Required action:
Look through the data below and say how many of its lines contain "left", adding nothing else.

- Opening Delimiter -

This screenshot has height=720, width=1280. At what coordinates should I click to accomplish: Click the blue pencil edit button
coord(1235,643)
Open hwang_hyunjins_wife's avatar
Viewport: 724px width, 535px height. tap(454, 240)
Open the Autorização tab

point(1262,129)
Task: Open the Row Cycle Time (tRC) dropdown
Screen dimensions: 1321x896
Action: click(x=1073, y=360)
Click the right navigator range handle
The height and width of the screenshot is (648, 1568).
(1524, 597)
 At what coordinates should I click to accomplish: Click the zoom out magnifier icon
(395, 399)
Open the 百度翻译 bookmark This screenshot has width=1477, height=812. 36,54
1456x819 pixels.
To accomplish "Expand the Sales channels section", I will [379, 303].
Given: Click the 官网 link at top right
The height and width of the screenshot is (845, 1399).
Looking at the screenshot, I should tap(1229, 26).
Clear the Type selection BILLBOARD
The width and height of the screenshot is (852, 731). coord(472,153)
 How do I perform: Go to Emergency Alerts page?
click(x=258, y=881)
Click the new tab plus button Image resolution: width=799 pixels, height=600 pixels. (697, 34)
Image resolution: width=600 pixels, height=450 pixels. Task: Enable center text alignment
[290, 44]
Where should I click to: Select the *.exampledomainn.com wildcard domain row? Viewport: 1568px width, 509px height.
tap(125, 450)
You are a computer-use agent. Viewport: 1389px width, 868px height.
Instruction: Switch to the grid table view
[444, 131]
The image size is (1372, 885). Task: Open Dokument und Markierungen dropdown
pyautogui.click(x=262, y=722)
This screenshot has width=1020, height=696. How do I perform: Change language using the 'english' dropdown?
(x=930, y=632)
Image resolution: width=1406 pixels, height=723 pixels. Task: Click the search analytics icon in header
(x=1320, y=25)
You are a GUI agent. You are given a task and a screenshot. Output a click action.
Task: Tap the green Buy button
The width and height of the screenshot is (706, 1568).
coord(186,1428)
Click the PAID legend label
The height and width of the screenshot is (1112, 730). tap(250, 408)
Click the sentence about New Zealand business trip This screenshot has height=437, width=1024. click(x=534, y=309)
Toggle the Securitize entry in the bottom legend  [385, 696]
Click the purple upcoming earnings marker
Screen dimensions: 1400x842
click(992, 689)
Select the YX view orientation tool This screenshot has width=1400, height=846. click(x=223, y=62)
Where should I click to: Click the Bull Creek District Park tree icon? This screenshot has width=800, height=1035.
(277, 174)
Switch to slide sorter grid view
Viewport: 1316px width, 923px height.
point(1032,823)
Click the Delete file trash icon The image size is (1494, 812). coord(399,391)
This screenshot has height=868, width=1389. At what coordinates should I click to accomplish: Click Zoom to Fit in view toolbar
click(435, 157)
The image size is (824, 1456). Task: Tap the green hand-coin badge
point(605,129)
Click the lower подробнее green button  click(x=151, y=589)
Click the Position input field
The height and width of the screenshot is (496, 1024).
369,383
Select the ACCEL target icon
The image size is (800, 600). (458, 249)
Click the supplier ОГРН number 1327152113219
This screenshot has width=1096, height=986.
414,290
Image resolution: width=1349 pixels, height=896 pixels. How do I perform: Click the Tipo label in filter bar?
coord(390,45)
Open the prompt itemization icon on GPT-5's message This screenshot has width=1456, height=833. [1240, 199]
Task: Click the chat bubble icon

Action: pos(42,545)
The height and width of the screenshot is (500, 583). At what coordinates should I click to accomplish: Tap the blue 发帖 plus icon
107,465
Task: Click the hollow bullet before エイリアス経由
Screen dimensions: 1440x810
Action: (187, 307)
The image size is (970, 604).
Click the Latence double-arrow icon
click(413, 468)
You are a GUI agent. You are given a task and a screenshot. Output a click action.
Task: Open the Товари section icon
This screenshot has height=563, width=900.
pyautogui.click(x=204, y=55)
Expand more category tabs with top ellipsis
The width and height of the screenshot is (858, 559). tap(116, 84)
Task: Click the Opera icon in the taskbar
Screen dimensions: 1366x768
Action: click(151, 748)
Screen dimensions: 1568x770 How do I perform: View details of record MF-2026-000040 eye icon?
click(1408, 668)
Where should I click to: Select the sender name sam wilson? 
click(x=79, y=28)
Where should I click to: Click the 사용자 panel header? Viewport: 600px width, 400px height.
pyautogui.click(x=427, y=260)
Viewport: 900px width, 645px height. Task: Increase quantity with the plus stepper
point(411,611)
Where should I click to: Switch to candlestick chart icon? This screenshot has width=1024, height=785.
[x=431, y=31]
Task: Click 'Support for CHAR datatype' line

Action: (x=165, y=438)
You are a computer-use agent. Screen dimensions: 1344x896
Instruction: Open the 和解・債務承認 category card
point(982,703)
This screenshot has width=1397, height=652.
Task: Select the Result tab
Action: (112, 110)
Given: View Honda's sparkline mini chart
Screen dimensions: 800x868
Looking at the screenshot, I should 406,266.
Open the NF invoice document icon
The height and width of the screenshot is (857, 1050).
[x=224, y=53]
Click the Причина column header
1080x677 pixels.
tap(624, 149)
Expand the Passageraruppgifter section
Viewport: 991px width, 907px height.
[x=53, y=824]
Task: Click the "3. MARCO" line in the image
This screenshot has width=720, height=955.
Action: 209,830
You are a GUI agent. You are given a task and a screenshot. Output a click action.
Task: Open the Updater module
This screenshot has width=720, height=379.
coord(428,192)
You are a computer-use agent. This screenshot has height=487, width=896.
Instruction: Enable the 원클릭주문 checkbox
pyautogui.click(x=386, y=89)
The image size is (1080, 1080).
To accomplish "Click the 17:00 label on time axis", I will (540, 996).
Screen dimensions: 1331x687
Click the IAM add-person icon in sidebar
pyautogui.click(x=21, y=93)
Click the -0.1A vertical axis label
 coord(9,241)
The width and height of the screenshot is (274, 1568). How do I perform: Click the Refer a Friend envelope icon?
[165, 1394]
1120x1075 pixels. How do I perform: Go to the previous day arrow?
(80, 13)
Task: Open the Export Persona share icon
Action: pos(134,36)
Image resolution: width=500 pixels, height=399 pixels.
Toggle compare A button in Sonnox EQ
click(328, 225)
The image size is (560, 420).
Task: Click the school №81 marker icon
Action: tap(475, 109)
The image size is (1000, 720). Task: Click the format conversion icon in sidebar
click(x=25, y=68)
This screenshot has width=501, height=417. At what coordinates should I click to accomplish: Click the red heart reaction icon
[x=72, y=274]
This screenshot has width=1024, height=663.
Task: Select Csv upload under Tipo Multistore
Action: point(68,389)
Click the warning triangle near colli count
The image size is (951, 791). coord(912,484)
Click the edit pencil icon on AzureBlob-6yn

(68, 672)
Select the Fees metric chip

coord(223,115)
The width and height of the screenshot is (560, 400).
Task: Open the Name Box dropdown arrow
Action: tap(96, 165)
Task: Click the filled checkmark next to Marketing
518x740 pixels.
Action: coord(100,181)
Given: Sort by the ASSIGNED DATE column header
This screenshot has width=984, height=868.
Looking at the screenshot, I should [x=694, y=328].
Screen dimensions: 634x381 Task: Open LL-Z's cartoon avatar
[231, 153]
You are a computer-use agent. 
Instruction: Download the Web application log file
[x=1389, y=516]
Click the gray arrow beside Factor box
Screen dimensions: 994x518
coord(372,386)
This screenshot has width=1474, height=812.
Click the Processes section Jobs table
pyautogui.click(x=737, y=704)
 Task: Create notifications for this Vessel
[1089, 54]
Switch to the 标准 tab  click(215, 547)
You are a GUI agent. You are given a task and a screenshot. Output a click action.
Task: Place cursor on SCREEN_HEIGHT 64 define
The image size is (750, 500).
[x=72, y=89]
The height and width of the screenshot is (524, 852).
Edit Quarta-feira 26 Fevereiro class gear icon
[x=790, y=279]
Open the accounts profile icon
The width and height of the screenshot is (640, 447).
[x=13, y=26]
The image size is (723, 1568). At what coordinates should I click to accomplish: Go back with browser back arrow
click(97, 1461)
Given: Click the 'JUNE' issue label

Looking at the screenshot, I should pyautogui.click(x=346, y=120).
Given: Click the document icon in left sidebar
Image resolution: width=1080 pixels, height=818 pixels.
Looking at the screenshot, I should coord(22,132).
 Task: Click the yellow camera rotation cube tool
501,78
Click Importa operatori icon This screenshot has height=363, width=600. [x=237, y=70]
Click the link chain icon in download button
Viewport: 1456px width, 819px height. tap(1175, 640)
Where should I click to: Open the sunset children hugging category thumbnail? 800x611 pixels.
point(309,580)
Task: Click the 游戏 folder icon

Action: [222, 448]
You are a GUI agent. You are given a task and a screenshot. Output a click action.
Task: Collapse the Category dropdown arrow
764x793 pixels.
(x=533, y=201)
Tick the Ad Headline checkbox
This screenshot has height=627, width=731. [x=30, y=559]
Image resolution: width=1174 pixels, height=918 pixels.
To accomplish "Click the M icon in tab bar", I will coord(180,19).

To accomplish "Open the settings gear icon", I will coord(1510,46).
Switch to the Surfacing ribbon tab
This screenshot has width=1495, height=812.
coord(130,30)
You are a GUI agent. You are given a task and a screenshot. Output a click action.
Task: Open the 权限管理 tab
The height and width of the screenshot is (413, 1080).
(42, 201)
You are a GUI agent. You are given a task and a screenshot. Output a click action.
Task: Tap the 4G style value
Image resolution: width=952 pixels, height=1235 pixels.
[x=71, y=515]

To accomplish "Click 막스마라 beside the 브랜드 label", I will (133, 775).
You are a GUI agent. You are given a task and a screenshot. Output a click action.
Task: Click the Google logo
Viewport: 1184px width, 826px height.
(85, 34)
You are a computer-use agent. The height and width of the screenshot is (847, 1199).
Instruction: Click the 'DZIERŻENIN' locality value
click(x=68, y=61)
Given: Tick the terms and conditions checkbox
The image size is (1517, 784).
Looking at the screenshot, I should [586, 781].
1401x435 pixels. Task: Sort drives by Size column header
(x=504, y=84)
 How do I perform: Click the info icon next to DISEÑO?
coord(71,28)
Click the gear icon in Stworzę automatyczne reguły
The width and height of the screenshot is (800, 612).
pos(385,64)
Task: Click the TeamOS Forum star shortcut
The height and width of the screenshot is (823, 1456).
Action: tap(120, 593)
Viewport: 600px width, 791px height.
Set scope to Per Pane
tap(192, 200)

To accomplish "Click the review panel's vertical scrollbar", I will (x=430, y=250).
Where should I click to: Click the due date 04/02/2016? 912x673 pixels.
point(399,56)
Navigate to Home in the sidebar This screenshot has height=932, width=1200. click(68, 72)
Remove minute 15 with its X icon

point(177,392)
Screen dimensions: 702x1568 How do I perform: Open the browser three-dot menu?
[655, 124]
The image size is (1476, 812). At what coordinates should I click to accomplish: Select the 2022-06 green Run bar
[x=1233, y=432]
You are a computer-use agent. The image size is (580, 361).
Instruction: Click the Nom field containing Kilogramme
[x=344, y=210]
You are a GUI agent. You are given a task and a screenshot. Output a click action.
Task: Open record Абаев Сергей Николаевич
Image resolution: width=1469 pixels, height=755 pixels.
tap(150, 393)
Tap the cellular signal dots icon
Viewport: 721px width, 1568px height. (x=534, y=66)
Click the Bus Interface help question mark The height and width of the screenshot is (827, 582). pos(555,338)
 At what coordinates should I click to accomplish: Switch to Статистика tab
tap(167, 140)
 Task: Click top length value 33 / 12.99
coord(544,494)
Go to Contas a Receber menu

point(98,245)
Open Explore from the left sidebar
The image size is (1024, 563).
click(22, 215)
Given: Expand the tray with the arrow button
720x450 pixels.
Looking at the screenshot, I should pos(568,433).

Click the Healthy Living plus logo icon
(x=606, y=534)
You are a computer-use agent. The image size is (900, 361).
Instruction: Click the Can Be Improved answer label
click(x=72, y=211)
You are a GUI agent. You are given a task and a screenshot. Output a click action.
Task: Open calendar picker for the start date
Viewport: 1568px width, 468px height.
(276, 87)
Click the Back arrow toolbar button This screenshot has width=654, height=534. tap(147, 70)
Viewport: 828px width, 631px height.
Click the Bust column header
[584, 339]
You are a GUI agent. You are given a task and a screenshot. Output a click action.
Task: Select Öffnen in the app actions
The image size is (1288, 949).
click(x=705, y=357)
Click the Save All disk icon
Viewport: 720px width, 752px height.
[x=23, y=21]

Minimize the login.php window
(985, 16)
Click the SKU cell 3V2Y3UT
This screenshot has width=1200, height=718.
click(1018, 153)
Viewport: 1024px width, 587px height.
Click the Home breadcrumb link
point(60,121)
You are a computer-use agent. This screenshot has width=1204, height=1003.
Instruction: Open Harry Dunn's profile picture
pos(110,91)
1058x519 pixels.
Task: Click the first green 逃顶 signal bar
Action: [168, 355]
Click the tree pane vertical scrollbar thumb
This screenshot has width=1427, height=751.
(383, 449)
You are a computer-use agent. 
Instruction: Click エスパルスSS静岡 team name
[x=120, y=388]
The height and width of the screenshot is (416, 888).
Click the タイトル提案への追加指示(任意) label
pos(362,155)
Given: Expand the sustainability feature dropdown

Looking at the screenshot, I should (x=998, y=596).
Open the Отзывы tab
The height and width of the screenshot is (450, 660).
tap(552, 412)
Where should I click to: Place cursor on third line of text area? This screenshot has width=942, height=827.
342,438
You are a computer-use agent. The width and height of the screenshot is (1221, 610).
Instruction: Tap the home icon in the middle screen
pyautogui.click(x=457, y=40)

- Closing Delimiter -

Answer to this problem:
2